Stored records:
◇ ◇ ◇ ◇ ◇

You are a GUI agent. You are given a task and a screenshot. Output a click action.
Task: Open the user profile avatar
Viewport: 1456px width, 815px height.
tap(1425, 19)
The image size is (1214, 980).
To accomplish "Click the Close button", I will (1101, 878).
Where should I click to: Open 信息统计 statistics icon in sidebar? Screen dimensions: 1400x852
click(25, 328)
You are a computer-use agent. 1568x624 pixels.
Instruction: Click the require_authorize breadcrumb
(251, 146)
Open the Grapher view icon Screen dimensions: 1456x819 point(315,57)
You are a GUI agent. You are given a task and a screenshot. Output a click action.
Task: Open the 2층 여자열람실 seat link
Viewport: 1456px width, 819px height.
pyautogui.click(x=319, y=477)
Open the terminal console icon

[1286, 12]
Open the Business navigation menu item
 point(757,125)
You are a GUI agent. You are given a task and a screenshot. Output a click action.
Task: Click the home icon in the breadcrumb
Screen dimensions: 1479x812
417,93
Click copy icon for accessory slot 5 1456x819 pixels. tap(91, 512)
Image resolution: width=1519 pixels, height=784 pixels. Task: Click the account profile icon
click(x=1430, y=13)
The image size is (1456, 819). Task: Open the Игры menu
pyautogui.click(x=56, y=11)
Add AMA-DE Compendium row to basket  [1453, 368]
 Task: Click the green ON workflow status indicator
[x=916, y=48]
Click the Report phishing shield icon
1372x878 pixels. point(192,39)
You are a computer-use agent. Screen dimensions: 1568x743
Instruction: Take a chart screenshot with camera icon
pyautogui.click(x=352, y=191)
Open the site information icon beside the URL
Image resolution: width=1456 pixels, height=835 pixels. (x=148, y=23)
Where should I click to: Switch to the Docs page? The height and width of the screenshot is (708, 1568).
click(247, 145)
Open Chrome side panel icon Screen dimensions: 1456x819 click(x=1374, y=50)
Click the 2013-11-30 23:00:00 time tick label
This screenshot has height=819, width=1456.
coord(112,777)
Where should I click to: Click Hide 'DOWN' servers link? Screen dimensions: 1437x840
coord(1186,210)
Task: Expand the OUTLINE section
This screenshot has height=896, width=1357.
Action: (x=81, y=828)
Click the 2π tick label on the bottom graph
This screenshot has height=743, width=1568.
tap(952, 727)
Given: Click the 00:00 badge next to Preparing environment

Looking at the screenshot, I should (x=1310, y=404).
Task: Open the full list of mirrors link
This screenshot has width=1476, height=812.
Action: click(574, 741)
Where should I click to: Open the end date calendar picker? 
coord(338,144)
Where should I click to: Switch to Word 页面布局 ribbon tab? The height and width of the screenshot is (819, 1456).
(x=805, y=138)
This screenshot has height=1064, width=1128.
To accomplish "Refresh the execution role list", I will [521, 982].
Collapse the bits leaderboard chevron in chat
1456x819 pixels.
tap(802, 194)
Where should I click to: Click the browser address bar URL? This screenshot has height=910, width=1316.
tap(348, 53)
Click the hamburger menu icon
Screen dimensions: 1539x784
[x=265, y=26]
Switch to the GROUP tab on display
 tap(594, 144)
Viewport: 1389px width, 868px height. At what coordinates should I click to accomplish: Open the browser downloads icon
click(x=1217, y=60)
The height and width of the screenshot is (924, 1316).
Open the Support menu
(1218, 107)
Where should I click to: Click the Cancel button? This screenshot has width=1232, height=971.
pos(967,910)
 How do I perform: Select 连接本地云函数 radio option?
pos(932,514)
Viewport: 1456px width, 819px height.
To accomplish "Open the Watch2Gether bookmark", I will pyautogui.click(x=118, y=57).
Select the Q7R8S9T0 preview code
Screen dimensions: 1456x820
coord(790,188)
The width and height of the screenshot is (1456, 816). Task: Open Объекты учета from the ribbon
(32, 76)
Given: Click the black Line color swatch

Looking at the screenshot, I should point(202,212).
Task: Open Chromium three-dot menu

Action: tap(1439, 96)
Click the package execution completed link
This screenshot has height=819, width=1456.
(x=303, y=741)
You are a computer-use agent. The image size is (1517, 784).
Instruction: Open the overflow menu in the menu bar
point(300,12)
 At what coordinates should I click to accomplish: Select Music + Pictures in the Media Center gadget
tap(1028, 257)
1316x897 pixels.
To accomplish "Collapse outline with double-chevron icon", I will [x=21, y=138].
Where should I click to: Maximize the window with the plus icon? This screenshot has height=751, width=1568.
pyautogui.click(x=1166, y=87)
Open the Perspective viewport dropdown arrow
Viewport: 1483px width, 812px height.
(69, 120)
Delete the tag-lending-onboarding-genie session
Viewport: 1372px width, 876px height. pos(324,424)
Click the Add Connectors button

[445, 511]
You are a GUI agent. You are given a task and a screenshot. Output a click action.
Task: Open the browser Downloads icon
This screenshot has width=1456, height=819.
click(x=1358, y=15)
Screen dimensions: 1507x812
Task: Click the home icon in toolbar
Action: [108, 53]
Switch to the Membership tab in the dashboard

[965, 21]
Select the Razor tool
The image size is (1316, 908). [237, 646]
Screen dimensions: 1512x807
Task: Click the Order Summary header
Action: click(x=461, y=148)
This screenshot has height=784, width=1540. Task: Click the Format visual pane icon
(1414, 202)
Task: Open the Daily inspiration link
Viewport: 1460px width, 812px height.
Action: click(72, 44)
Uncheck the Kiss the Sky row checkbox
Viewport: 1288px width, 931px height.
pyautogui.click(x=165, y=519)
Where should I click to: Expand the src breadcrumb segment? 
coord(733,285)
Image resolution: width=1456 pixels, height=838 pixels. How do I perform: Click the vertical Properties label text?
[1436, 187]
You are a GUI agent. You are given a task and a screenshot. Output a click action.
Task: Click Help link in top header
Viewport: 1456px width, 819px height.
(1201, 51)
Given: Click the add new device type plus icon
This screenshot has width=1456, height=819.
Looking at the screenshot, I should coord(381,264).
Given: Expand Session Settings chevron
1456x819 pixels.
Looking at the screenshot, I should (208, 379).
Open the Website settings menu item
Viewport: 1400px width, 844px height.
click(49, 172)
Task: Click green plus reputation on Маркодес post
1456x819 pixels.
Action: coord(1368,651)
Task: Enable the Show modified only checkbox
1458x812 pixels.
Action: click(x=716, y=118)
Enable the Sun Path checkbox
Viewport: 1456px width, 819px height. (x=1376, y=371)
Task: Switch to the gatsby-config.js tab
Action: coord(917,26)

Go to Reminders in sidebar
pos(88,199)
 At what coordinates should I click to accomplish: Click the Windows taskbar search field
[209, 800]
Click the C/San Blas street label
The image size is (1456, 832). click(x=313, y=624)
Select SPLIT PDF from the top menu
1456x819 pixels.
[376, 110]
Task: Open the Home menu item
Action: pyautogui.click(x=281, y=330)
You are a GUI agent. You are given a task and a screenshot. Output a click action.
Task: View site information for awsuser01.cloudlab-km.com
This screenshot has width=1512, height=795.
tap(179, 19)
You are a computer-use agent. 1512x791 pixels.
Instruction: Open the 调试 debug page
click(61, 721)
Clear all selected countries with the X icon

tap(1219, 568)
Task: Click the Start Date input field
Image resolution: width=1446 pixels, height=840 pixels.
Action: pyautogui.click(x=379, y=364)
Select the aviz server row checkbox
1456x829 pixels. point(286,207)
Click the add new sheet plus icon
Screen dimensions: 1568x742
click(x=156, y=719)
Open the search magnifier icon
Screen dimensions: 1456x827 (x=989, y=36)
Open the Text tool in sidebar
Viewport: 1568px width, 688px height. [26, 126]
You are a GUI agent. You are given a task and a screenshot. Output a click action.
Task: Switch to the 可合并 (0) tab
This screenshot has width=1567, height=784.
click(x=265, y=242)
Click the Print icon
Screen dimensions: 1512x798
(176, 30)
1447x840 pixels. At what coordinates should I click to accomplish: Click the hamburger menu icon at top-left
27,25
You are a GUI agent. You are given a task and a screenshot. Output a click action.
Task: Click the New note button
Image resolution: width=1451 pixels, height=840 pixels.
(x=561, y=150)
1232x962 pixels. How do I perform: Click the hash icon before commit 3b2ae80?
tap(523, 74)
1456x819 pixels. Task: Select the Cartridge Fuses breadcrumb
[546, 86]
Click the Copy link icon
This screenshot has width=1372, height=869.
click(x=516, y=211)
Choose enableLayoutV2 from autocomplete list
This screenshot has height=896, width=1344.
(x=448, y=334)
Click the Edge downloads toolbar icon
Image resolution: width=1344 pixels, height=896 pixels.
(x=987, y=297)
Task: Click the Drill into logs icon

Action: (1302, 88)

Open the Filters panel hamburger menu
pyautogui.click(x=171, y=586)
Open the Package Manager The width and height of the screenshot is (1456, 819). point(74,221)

◇ ◇ ◇ ◇ ◇

§ DIRECTIONS FOR THIS TASK: Write out exactly the lines from the one containing "Task: Switch to the 可合并 (0) tab" through the end of the data, both included. Add nothing else.

§ YOUR RESPONSE:
Task: Switch to the 可合并 (0) tab
This screenshot has width=1567, height=784.
click(x=265, y=242)
Click the Print icon
Screen dimensions: 1512x798
(176, 30)
1447x840 pixels. At what coordinates should I click to accomplish: Click the hamburger menu icon at top-left
27,25
You are a GUI agent. You are given a task and a screenshot. Output a click action.
Task: Click the New note button
Image resolution: width=1451 pixels, height=840 pixels.
(x=561, y=150)
1232x962 pixels. How do I perform: Click the hash icon before commit 3b2ae80?
tap(523, 74)
1456x819 pixels. Task: Select the Cartridge Fuses breadcrumb
[546, 86]
Click the Copy link icon
This screenshot has width=1372, height=869.
click(x=516, y=211)
Choose enableLayoutV2 from autocomplete list
This screenshot has height=896, width=1344.
(x=448, y=334)
Click the Edge downloads toolbar icon
Image resolution: width=1344 pixels, height=896 pixels.
(x=987, y=297)
Task: Click the Drill into logs icon

Action: (1302, 88)

Open the Filters panel hamburger menu
pyautogui.click(x=171, y=586)
Open the Package Manager The width and height of the screenshot is (1456, 819). point(74,221)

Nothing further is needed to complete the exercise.